Pożegnania: ks. Roman Zarzycki SAC

W imieniu całej Rodziny Pallotyńskiej, Współbraci Stowarzyszenia Apostolstwa Katolickiego Prowincji Chrystusa Króla, a zwłaszcza Wspólnoty SAC w Lublinie (al. Warszawska), pragniemy powiadomić, że 11 lipca 2016 roku, odszedł do chwały Pana nasz drogi Współbrat, ks. Roman Zarzycki SAC

Za dar Jego pallotyńskiego powołania oraz kapłaństwa oddanego służbie Bogu i ludziom, pragniemy wyrazić wdzięczność, upraszając dlań jednocześnie łaskę życia wiecznego, podczas wspólnotowej modlitwy oraz Mszy św. pogrzebowej, której przewodniczył będzie Jego Ekscelencja Henryk Tomasik, biskup radomski, w piątek 15 lipca 2016 r. o godzinie 15.30, w pallotyńskim kościele pw. Wieczerzy Pańskiej w Lublinie (al. Warszawska 31).

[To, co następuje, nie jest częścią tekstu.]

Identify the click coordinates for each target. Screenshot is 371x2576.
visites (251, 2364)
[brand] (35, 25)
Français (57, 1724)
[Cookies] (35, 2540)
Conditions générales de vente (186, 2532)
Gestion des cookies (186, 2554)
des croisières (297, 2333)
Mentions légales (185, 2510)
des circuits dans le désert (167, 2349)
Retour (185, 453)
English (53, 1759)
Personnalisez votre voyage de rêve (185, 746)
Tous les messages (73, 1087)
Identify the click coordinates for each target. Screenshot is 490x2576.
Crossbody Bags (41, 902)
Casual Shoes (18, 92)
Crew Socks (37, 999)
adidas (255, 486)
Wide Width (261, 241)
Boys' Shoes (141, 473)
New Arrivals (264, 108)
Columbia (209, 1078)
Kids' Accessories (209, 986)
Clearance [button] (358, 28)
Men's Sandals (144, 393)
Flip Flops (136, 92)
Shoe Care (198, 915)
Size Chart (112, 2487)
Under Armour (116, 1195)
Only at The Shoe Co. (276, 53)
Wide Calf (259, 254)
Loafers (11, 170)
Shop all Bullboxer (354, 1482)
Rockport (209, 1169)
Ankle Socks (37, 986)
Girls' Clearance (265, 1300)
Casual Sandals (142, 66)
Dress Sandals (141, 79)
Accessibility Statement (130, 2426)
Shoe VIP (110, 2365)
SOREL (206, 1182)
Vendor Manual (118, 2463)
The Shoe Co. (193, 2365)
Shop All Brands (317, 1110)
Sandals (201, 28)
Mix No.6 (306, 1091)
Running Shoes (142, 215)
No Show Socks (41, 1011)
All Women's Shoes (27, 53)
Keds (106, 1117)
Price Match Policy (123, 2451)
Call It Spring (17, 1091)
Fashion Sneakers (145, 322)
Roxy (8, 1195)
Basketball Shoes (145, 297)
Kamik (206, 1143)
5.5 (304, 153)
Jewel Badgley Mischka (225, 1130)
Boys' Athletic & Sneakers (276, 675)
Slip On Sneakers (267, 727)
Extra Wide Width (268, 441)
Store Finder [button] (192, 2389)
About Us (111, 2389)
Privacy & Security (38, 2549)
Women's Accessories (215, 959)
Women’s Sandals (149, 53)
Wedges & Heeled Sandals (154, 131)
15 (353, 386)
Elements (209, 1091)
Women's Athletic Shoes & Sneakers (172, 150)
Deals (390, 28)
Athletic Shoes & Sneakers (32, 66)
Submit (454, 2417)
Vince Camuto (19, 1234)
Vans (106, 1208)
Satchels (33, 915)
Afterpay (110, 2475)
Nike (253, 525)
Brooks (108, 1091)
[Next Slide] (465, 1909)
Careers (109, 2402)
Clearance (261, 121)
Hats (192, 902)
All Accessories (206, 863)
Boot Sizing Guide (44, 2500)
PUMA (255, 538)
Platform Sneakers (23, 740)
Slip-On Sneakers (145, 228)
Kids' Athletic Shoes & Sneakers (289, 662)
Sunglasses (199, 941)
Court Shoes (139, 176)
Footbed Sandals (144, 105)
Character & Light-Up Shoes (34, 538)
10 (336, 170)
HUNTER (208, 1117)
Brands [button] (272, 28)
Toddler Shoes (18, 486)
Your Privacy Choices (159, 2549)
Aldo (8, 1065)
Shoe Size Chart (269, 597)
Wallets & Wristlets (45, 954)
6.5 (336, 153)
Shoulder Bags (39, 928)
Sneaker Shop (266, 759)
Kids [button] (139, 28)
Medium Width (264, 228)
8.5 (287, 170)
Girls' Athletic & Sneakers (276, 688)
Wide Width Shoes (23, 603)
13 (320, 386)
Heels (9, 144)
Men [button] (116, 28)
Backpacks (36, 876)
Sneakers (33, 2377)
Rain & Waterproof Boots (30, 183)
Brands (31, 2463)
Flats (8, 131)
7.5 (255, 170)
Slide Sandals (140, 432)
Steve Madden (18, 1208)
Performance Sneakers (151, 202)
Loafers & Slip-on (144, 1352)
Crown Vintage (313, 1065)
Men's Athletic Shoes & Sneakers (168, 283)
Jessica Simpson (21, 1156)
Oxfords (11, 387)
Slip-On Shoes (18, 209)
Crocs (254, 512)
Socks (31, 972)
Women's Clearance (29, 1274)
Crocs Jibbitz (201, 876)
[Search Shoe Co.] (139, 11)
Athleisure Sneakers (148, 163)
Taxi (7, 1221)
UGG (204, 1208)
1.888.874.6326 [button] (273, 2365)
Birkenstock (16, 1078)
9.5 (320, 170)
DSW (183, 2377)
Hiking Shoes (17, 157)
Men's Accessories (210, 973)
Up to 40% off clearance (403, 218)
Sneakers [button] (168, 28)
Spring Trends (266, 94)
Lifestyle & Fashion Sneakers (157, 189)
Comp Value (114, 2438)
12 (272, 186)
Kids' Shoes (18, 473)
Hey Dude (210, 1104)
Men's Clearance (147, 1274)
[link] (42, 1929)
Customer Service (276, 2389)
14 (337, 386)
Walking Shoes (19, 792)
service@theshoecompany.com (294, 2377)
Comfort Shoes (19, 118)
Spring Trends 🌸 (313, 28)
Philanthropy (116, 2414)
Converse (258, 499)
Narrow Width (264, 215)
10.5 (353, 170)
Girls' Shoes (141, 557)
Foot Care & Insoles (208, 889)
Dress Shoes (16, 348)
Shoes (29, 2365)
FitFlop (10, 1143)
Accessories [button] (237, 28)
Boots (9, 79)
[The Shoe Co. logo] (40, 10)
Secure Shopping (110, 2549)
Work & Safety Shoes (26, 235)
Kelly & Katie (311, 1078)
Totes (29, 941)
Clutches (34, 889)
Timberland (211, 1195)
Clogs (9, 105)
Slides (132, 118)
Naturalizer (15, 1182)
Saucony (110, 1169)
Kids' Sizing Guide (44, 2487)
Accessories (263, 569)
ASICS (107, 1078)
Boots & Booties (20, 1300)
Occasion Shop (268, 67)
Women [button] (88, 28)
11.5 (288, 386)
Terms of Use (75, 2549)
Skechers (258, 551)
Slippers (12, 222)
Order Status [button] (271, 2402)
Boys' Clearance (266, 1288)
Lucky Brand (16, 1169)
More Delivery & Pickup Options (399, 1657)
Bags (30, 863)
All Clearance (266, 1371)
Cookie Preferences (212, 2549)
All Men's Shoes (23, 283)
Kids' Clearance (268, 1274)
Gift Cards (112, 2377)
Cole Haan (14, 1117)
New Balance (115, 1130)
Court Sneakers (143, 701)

Złożenie ciała do grobu w kwaterze pallotyńskiej Cmentarza rzymsko-katolickiego przy ul. Lipowej w Lublinie.

Niech Bóg, obdarzając Go życiem wiecznym, wynagrodzi mu całe dobro czynione dla Jego chwały oraz wszelkie trudy wędrówki drogami życia doczesnego!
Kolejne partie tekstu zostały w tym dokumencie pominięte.